**WHAT THE TASK ASKS**
The text of every record, exactly as given and with no pictures, should be your output.

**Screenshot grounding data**
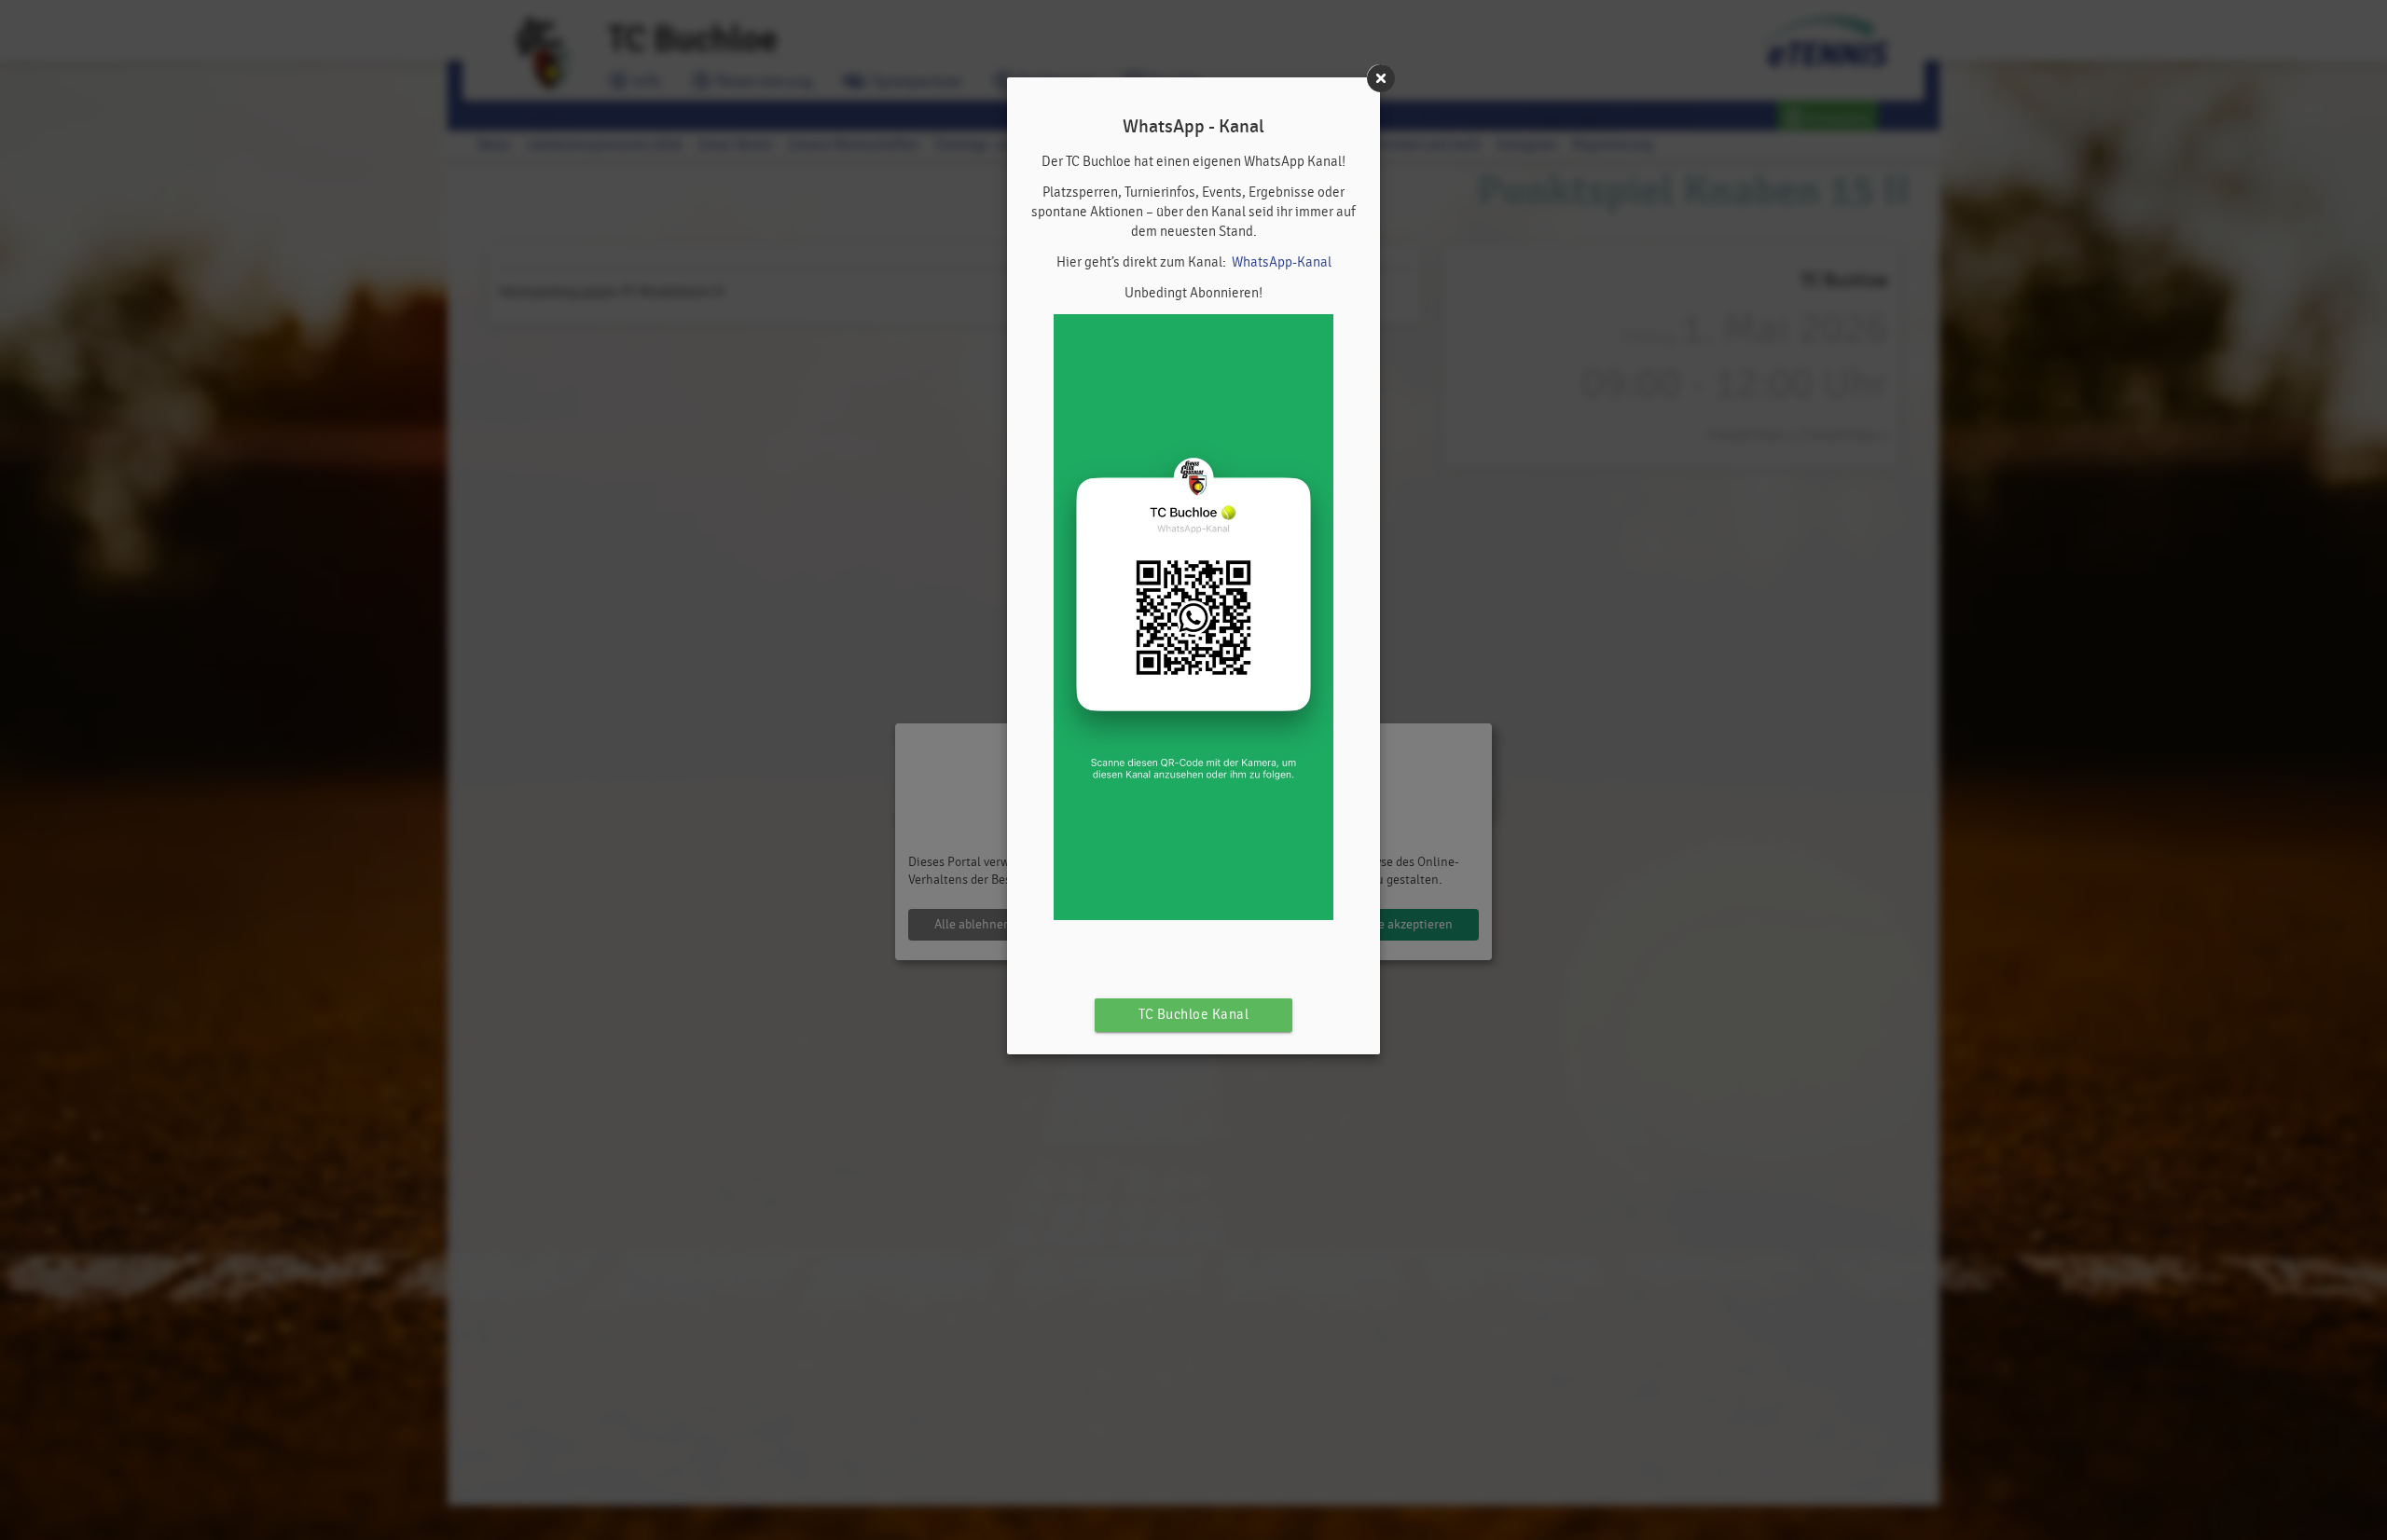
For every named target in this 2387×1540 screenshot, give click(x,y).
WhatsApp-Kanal (1281, 262)
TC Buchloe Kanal (1193, 1015)
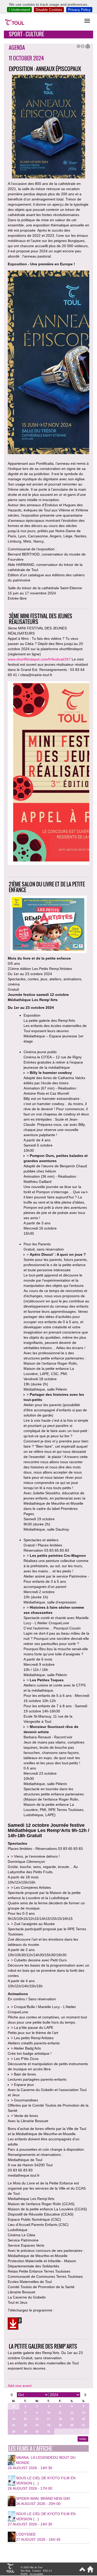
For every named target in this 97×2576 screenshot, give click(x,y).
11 (60, 2412)
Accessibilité (36, 2574)
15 (25, 2418)
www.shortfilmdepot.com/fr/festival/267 (39, 659)
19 (71, 2418)
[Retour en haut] (82, 2571)
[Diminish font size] (82, 46)
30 (13, 2406)
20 (83, 2418)
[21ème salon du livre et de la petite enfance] (15, 2324)
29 (25, 2431)
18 (60, 2418)
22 (25, 2425)
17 (48, 2418)
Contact (36, 2571)
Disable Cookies (49, 10)
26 (71, 2425)
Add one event (20, 2386)
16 (37, 2418)
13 (83, 2412)
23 (37, 2425)
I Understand (19, 10)
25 (60, 2425)
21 (13, 2425)
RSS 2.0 (47, 2571)
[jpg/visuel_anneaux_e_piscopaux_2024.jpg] (48, 362)
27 (83, 2425)
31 (48, 2431)
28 (13, 2431)
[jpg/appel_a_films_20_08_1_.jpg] (48, 773)
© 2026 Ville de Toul (31, 2567)
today (82, 2438)
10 (48, 2412)
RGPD (24, 2574)
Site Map (25, 2571)
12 (71, 2412)
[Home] (89, 2571)
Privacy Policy (79, 10)
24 (48, 2425)
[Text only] (86, 46)
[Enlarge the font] (78, 46)
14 (13, 2418)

**EXERCISE RESPONSE**
For every named target in this 2387×1540 screenshot, give click(x,y).
WhatsApp-Kanal (1281, 262)
TC Buchloe Kanal (1193, 1015)
For every named target in this 97×2576 screenshot, give click(x,y).
11 (60, 2412)
Accessibilité (36, 2574)
15 (25, 2418)
www.shortfilmdepot.com/fr/festival/267 (39, 659)
19 (71, 2418)
[Retour en haut] (82, 2571)
[Diminish font size] (82, 46)
30 (13, 2406)
20 (83, 2418)
[21ème salon du livre et de la petite enfance] (15, 2324)
29 (25, 2431)
18 (60, 2418)
22 (25, 2425)
17 (48, 2418)
Contact (36, 2571)
Disable Cookies (49, 10)
26 (71, 2425)
Add one event (20, 2386)
16 (37, 2418)
13 (83, 2412)
23 (37, 2425)
I Understand (19, 10)
25 (60, 2425)
21 (13, 2425)
RSS 2.0 (47, 2571)
[jpg/visuel_anneaux_e_piscopaux_2024.jpg] (48, 362)
27 (83, 2425)
31 (48, 2431)
28 (13, 2431)
[jpg/appel_a_films_20_08_1_.jpg] (48, 773)
© 2026 Ville de Toul (31, 2567)
today (82, 2438)
10 (48, 2412)
RGPD (24, 2574)
Site Map (25, 2571)
12 (71, 2412)
[Home] (89, 2571)
Privacy Policy (79, 10)
24 (48, 2425)
[Text only] (86, 46)
[Enlarge the font] (78, 46)
14 (13, 2418)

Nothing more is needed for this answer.